I'd try to get him in a class or private lessons with a good trainer, I'd LOAD myself up on treats/fun toys (if he plays) and reward EVERY.SINGLE.POSITIVE.THING he does. All good things come from you from now on. I'd try clicker training and shaping in small spurts through the day- it may be slow at first but it can be a real confidence booster. I'd make sure he's getting lots of positive interaction every day and exercise (they can be very high energy dogs). I'd drop trying to be his 'boss' and I'd re-evaluate my ideas for what my dog should be. I would not force interaction with strangers ever, and would make sure when he's around kids, he gets space to get away/all interactions are very supervised and the kid is gentle.


----------



## Kyllobernese (Feb 5, 2008)

I have never been drawn to breeds that love everyone. When we raised Scottish Terriers, they were friendly with people but did not go out of their way to be a friend to everyone.
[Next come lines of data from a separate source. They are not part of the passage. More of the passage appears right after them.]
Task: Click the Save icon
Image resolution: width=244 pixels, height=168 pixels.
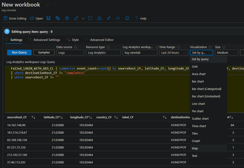Action: [49, 18]
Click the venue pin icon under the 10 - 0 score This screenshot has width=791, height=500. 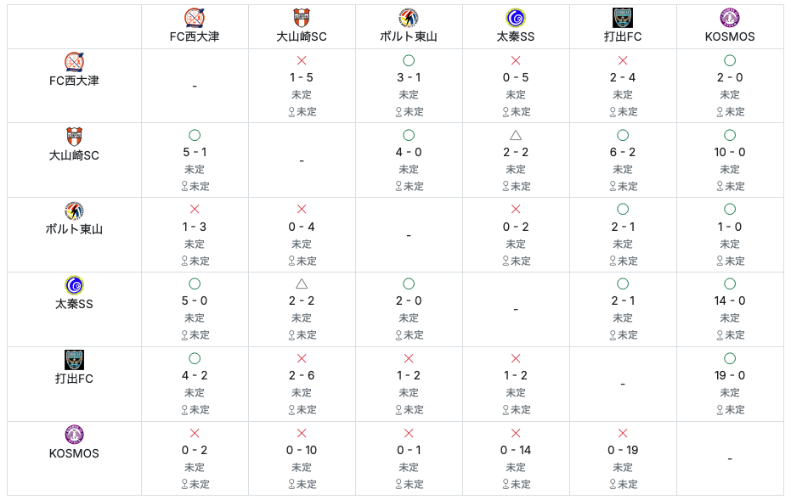720,186
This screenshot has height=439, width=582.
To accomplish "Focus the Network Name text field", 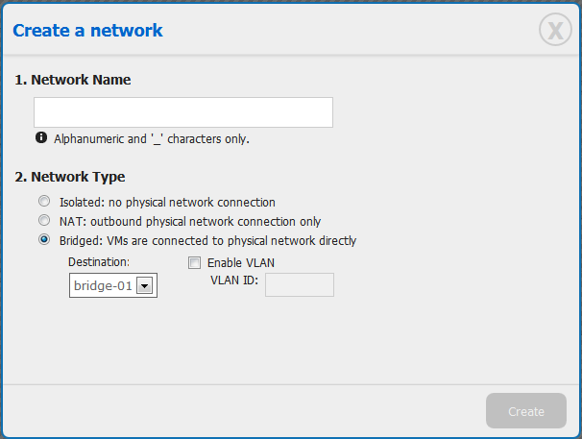I will coord(182,112).
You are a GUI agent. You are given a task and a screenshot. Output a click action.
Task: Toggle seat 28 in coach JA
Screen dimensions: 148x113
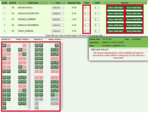[x=37, y=78]
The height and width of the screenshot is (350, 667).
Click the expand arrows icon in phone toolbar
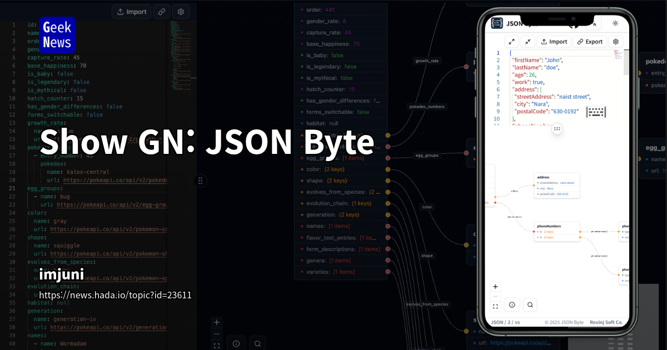[x=512, y=42]
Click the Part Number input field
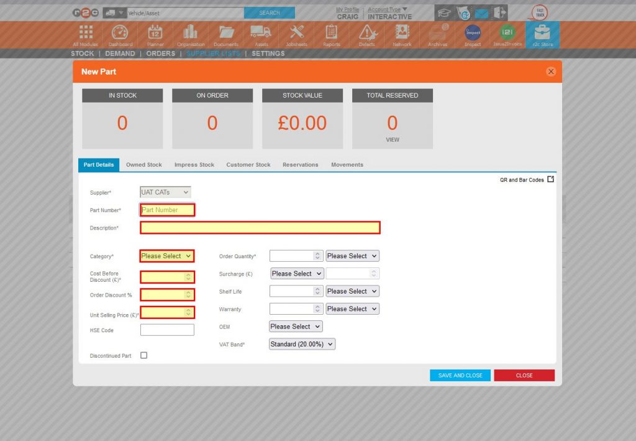The width and height of the screenshot is (636, 441). tap(168, 210)
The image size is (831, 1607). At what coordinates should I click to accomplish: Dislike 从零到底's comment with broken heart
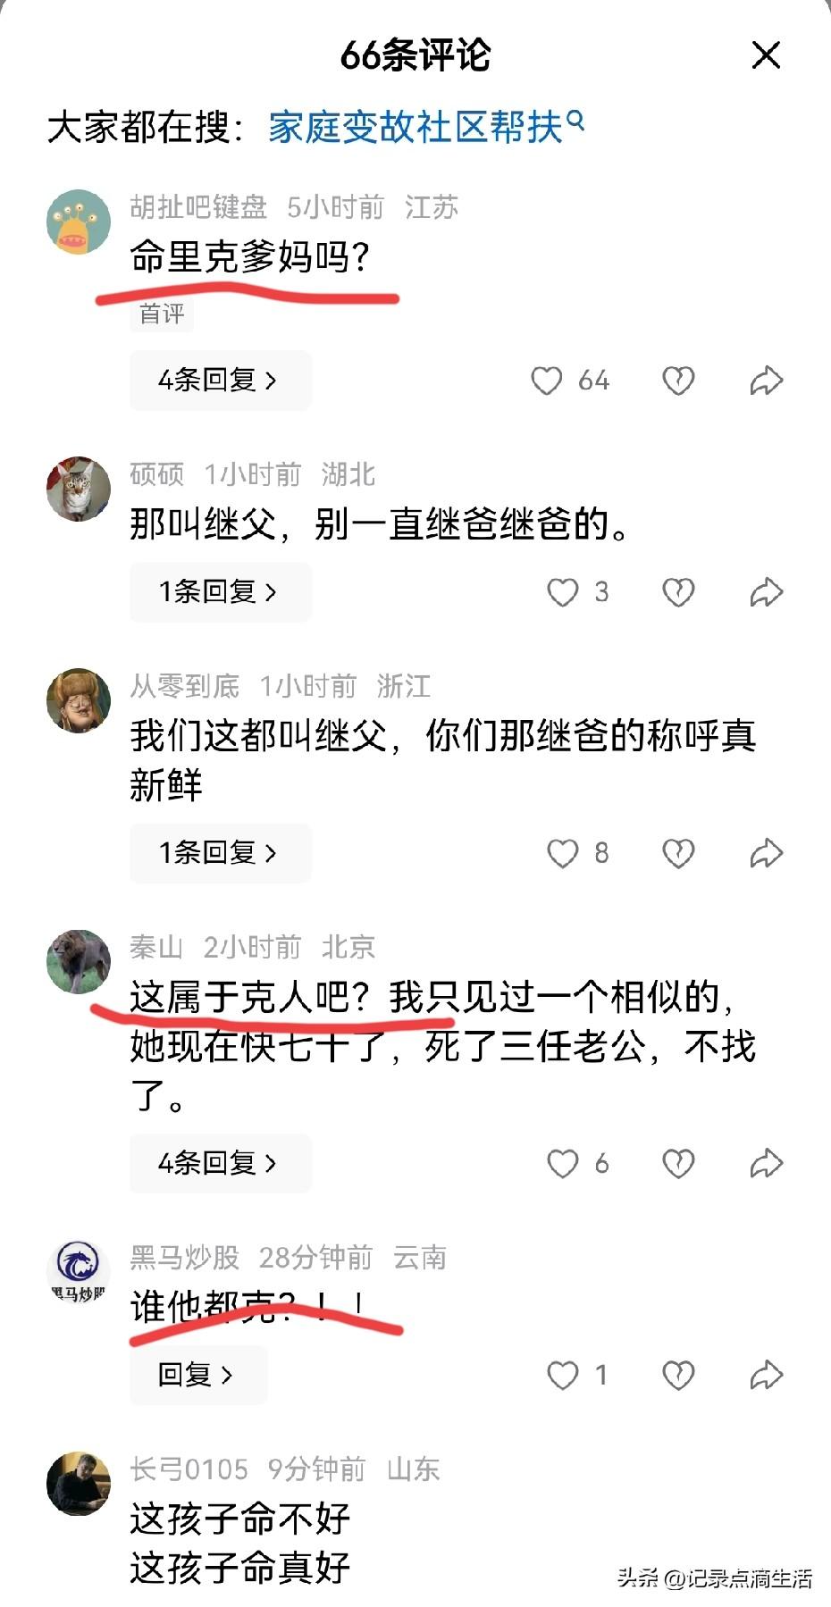678,853
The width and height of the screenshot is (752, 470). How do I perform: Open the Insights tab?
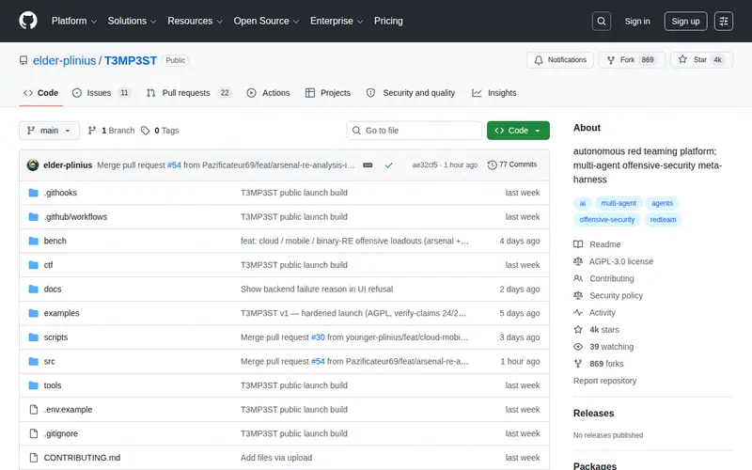494,93
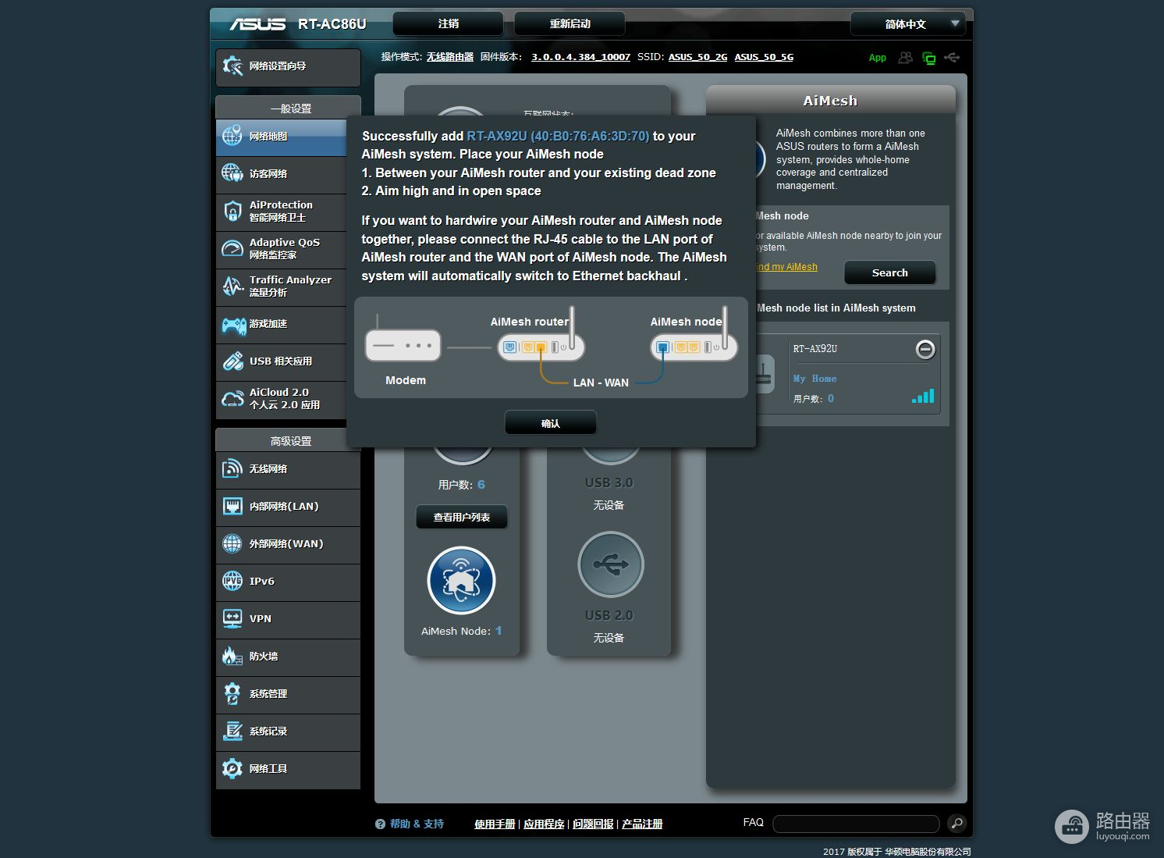1164x858 pixels.
Task: Click the FAQ search input field
Action: point(856,824)
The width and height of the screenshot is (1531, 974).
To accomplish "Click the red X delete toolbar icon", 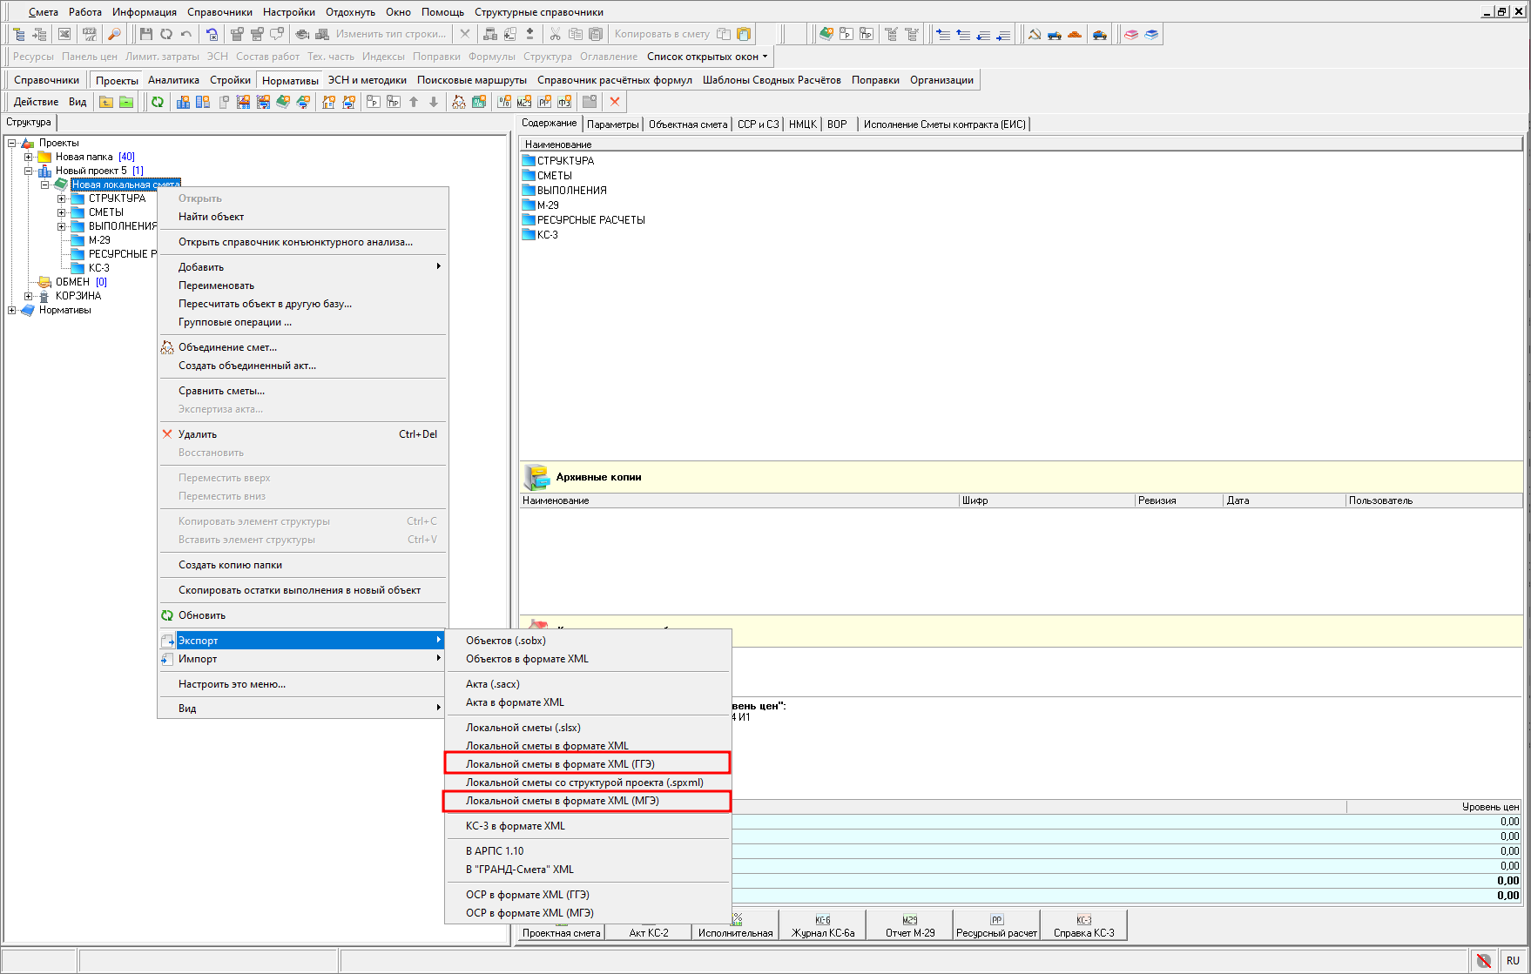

Now I have the Shih Tzu x Maltese and they are the same way. I know Kiska was probably not as well socialized as she could have been but I found with competing in Agility with her, when she realized people were not going to interact with her, she got way more confident. A lot of people may have thought she had been abused but I raised her and know that is not the case.

Buying your dog at 11 months, if nothing was done to socialize the dog, it is understandable that it is not friendly with everyone and probably never will be without a lot of work. When I got Monty at 1 year of age, he took almost a year before he would finally take a treat from me. I could drop it on the floor but he would not take it from my hand. He is now 7 years old and is the most lovable dog with me, has been for years now, but still will not go up to anybody, even people he has seen hundreds of times. I just accept him for what he is and would never try and change him.


----------